Stored items from a collection:
────────

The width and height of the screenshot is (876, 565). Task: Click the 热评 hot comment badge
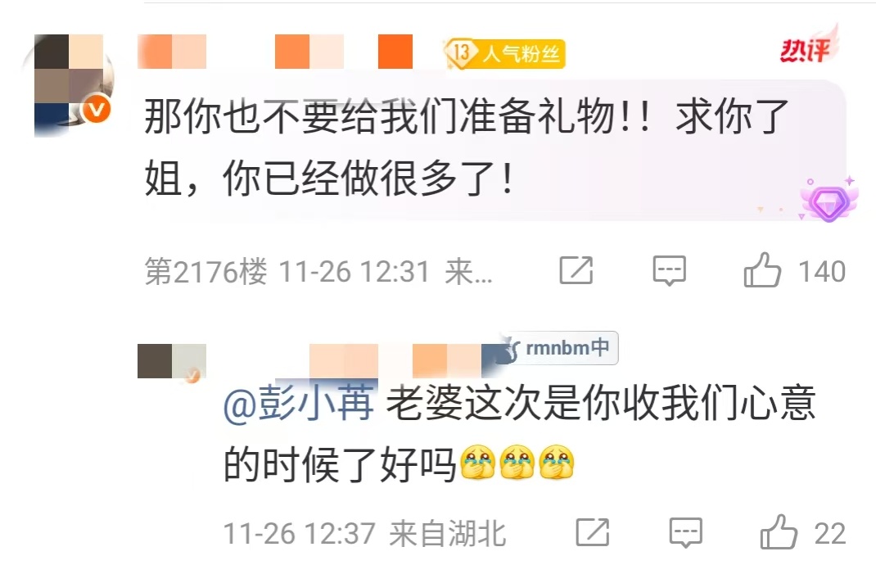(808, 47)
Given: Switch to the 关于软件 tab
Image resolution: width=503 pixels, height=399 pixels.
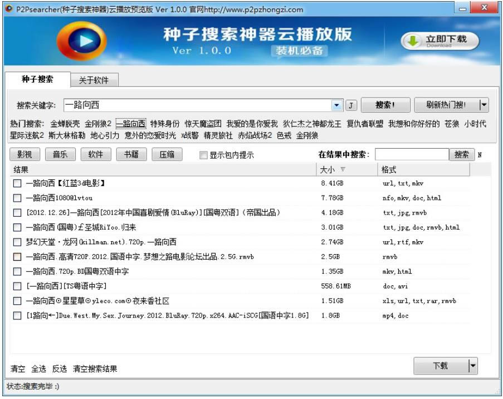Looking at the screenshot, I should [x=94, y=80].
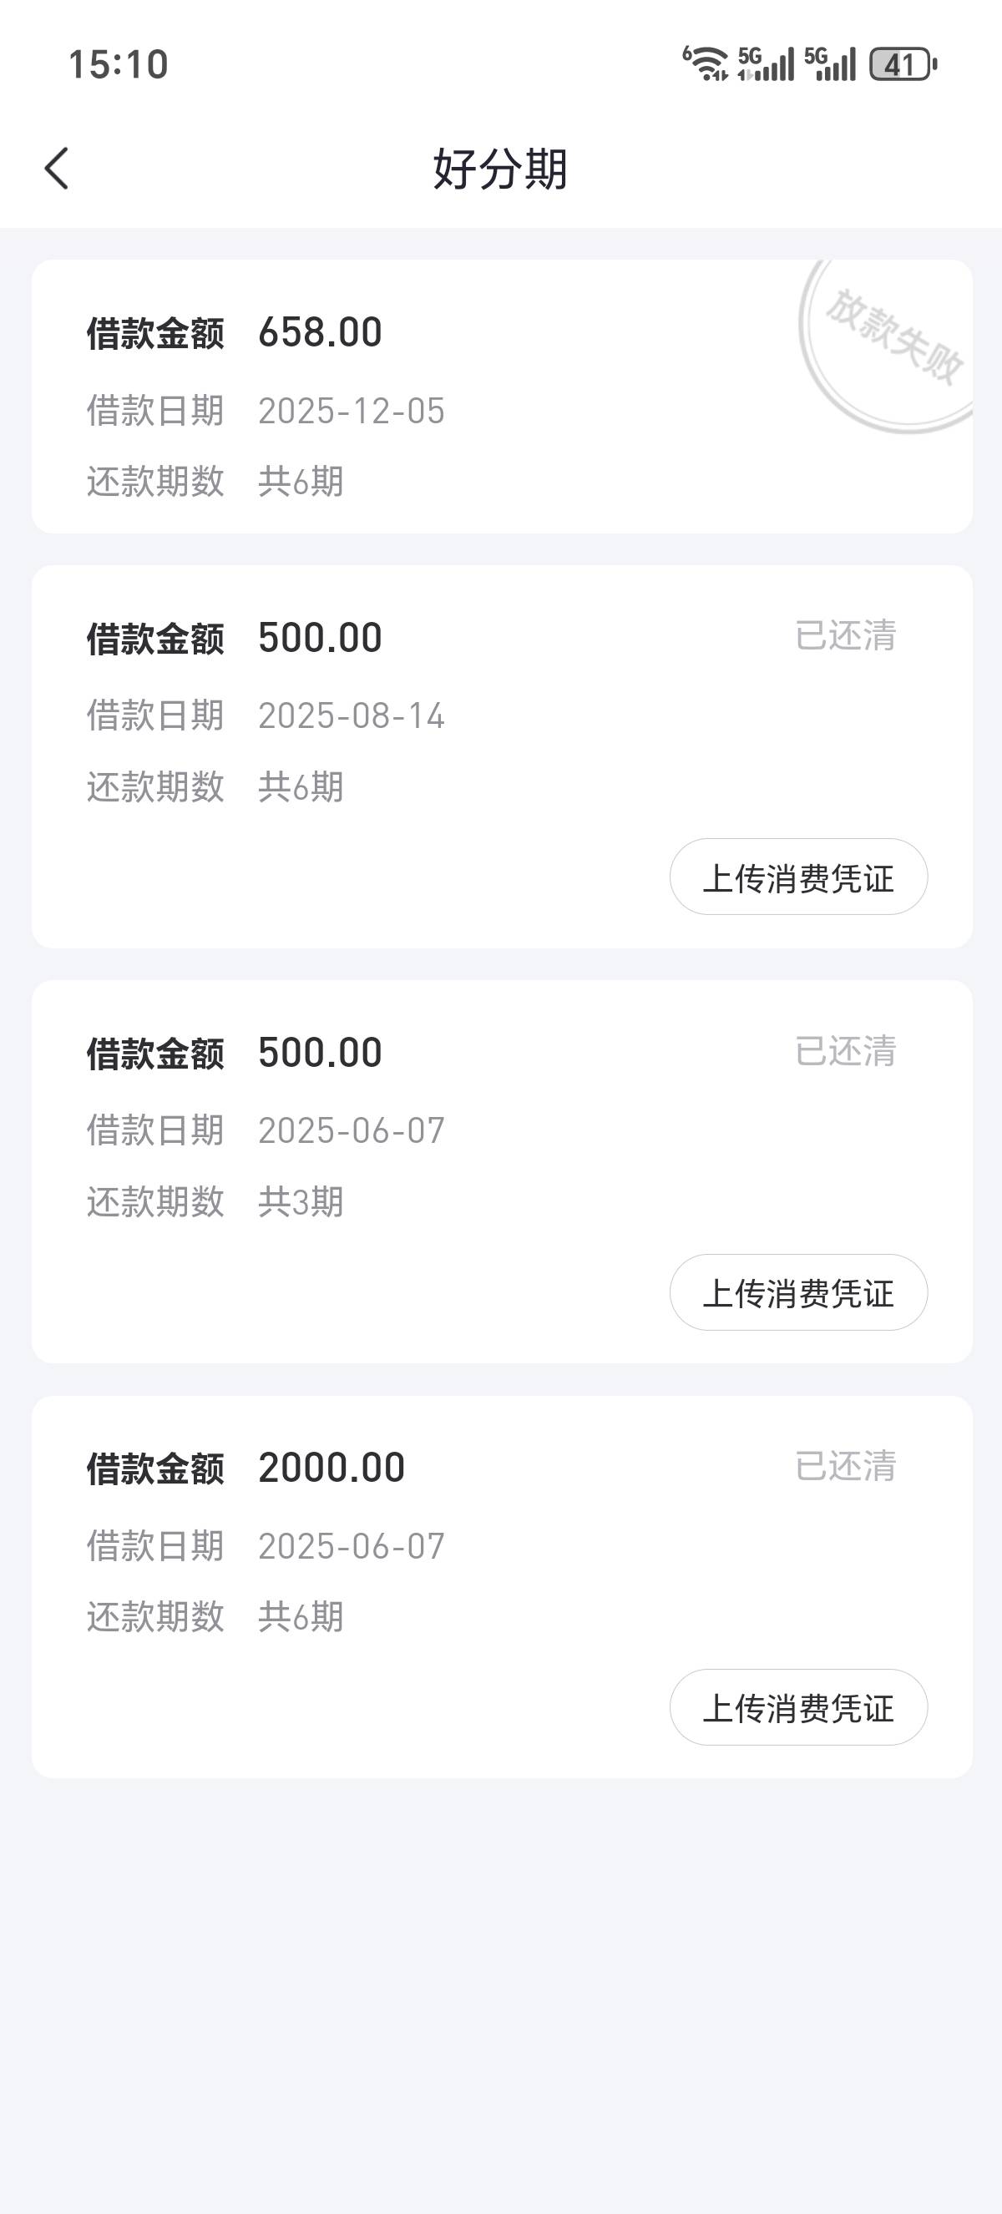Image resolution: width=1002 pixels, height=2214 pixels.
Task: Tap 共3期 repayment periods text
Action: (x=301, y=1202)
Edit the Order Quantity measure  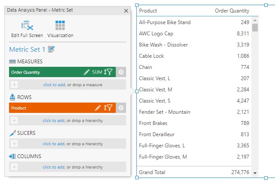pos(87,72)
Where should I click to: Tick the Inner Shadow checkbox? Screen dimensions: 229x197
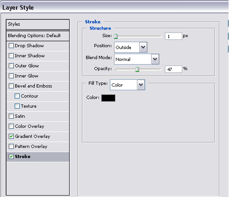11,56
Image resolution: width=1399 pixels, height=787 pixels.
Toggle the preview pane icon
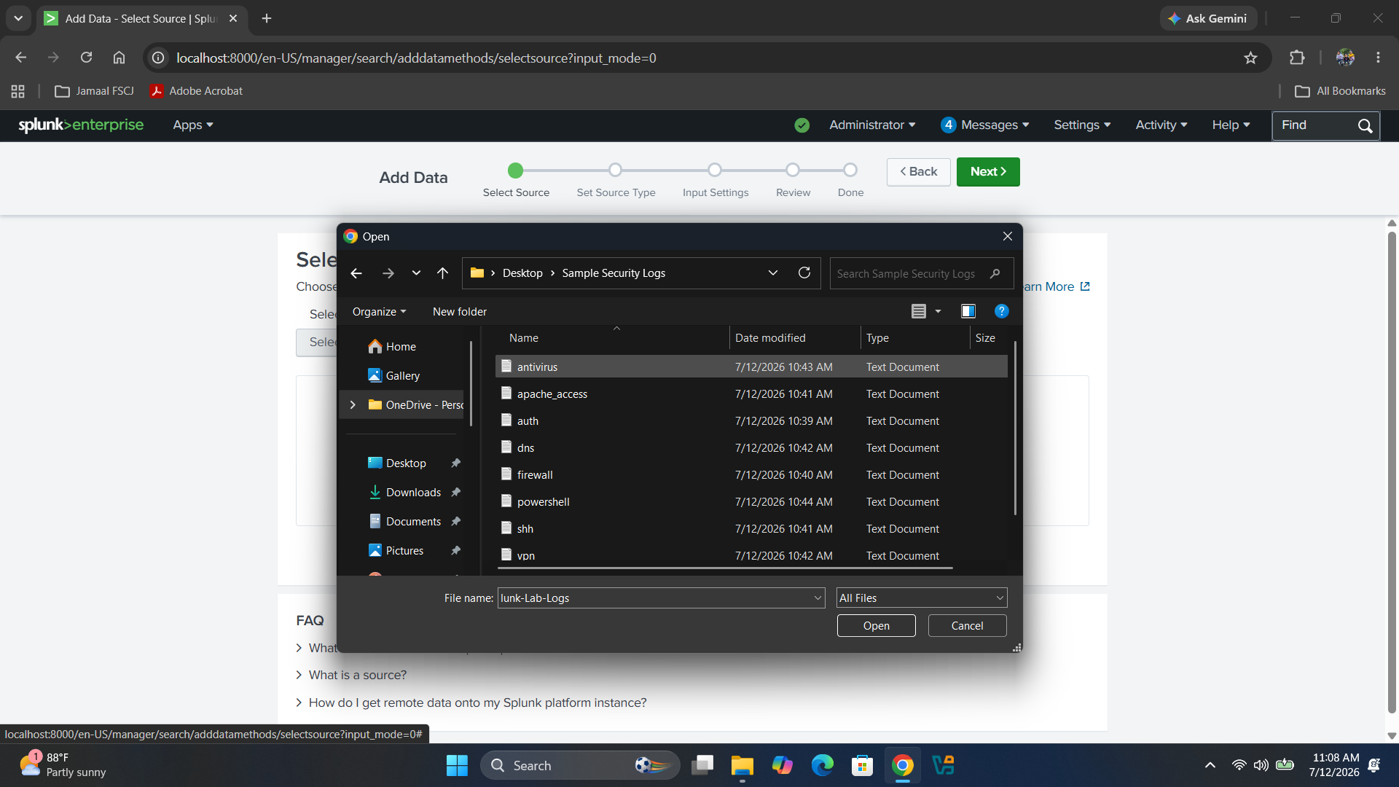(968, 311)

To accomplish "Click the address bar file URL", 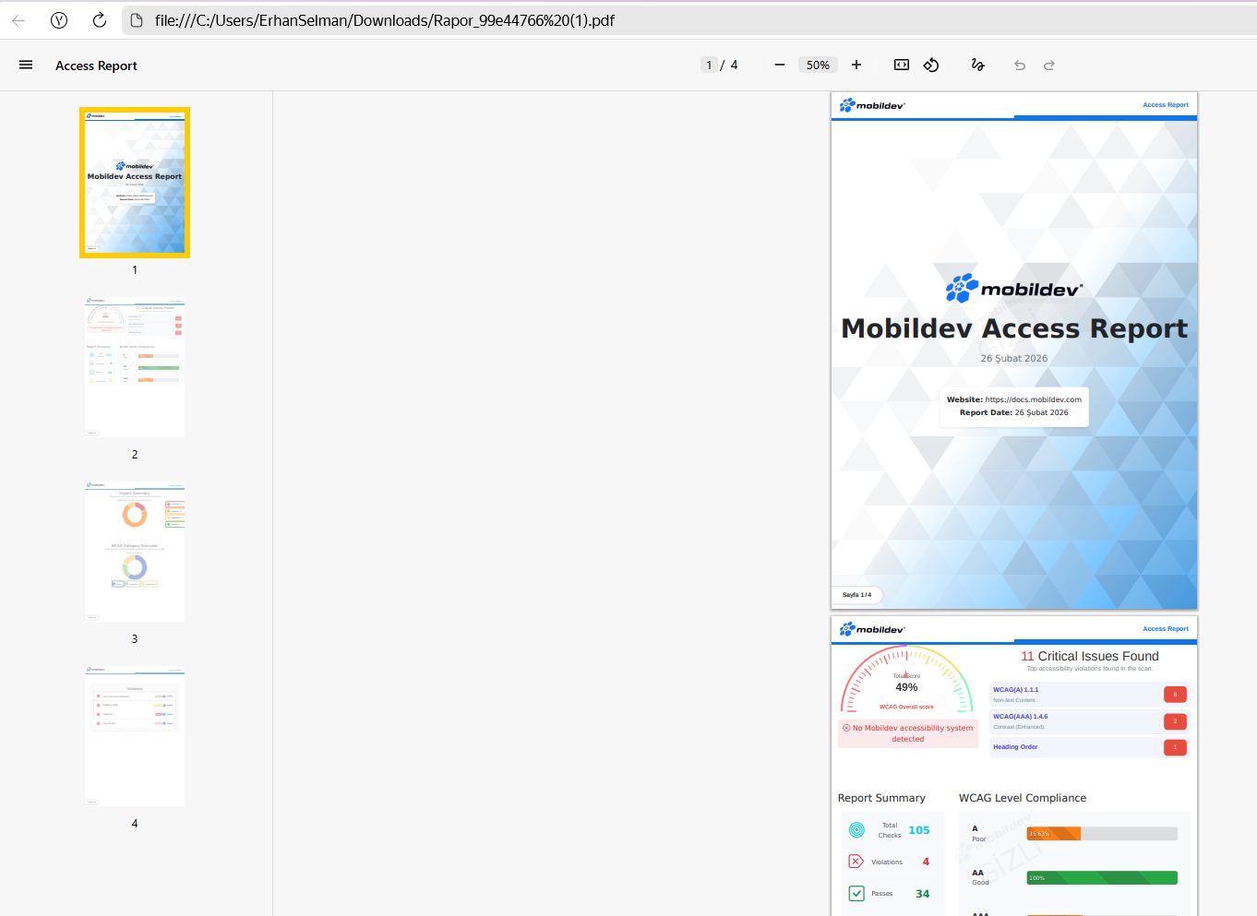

────────

Each line from the one with "Where should I" through the final line of the records must be copied exactly, with no pictures and no additional lines.

Where should I click to: Tick the Inner Shadow checkbox? Screen dimensions: 229x197
11,56
Image resolution: width=1399 pixels, height=787 pixels.
Toggle the preview pane icon
(968, 311)

To accomplish "Click the address bar file URL", 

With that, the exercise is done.